I've done something similar for queso style dips before too (and cheddar ale style soups, among other things.) I found my results were best if I blended the cheese mix after adding and simmering the cheese for a bit...creates a super creamy and "authentic" queso texture, but with out the fake cheese processed taste of Velveeta and ilk.

I've also used carageenan (iota and kappa) along with sodium citrate for a slice-able "kraft" style processed cheese (with, obviously much better flavor since it used real, good cheese) for burgers and such. You basically pour it into a rectangle mold and chill, then slice. It's pretty fun, upmarket take on a American cheeseburger.

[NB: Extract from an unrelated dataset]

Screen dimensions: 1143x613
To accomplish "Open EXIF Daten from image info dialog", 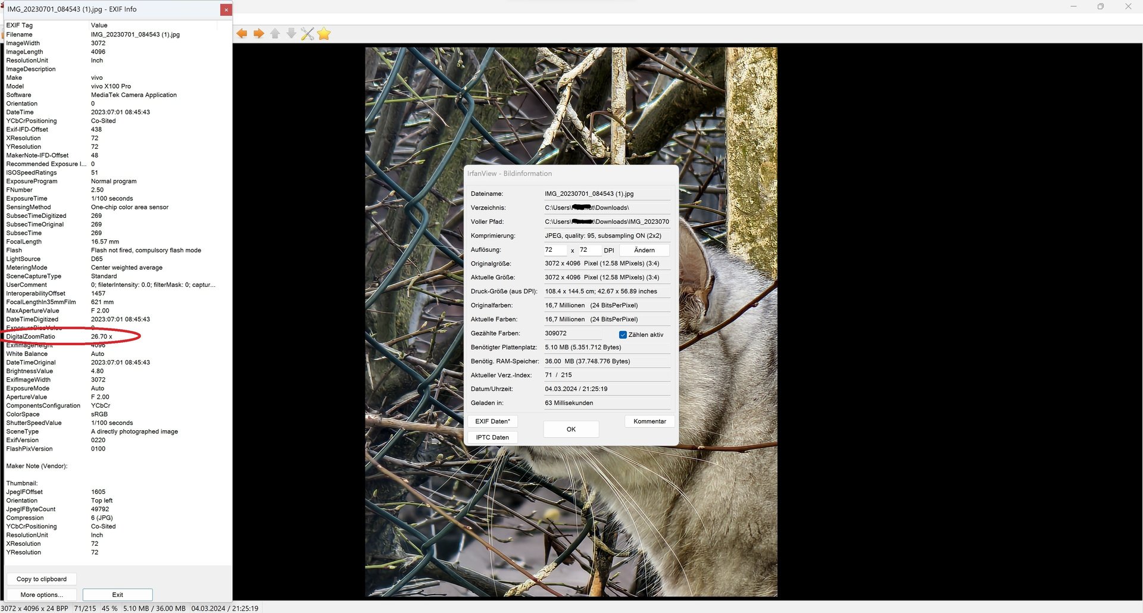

Sodium citrate can be used for mac and cheese with good results, though keep in mind it can sometimes give a "processed" texture to the mixture. A little goes a long way though and it really helps the cheese melt smoothly and not break easily. Its a nice alternative to starch thickened mornay style sauces.


----------



## bloodymary (May 9, 2017)

I also make a roux with the butter and flour.

I also add a little dry mustard to the seasoning.

As for the dairy, I use equal parts of heavy whipping cream and milk in my recipe. Heavy whipping cream has a lower fat content than heavy cream.

I don't care for the taste of half & half, either.

Heavy cream is nice to use in cheese sauces since it's high fat content will prevent curdling and requires less time to cook down.

Just my .02


----------